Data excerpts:
....................

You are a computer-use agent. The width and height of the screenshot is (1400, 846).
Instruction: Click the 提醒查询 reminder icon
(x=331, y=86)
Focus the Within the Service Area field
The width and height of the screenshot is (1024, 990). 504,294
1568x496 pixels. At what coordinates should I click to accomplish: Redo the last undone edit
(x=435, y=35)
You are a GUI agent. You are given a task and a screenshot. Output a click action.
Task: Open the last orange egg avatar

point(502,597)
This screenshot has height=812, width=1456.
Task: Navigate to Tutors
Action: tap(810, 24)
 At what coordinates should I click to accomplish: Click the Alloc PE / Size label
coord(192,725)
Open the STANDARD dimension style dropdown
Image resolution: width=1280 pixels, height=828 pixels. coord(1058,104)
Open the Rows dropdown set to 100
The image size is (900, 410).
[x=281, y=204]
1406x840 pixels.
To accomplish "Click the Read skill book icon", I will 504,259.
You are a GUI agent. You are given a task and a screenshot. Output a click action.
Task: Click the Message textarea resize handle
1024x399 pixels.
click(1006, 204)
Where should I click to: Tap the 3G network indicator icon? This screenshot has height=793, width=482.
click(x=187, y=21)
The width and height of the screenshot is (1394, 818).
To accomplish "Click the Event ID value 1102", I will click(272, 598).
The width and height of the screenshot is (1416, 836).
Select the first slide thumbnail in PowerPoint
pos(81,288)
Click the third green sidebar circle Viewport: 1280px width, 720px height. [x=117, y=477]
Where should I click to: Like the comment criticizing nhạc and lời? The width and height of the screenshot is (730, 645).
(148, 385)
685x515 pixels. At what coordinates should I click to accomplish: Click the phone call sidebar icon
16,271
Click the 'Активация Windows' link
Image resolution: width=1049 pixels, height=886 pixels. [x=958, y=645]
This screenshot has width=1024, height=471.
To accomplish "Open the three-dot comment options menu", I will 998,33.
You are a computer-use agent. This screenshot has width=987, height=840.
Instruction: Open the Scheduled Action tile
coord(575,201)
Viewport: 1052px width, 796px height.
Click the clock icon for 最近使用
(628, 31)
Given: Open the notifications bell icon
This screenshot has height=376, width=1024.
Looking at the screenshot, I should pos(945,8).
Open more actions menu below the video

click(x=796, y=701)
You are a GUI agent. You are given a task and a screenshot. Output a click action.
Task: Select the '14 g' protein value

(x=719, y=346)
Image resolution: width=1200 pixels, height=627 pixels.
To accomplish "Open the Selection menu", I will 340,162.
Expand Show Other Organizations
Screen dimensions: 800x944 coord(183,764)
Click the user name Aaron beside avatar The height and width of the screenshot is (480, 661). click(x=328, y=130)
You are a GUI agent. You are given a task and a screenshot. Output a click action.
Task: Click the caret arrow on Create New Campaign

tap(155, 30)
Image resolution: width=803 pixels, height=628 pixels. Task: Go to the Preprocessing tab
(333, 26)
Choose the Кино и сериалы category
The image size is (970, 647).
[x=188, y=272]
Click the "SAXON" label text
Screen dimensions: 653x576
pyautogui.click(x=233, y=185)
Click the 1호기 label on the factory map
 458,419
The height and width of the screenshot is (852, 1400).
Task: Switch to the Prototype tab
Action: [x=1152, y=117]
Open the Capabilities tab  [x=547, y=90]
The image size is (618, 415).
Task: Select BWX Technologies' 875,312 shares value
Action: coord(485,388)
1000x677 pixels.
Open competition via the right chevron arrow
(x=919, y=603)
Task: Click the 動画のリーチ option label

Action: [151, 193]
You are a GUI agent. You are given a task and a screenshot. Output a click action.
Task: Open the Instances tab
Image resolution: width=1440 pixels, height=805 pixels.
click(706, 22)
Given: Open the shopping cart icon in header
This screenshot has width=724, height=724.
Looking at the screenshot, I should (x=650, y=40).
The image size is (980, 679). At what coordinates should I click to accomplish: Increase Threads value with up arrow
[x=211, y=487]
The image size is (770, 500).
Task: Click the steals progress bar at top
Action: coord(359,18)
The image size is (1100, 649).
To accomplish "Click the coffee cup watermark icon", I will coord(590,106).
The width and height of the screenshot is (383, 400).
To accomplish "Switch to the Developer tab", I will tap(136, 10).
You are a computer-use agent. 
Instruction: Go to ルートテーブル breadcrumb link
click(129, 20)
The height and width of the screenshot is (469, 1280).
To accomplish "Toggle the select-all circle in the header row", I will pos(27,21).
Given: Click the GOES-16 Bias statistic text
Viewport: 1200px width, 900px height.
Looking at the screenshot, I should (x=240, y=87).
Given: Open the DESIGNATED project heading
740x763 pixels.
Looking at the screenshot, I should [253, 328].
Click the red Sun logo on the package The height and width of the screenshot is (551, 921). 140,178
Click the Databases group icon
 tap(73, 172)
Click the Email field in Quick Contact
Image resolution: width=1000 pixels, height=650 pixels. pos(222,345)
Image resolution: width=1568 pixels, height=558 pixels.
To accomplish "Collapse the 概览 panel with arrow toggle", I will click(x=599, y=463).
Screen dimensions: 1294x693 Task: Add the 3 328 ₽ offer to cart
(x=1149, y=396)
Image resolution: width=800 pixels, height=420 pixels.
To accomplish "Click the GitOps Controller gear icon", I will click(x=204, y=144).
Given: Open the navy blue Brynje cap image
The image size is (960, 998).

....................

→ **Aim of the exercise**
Copy out every line of the entries where the string "computer" shows up.

→ **Response below**
You are a computer-use agent. The width and height of the screenshot is (1400, 846).
You are a computer-use agent. This screenshot has width=987, height=840.
You are a computer-use agent. 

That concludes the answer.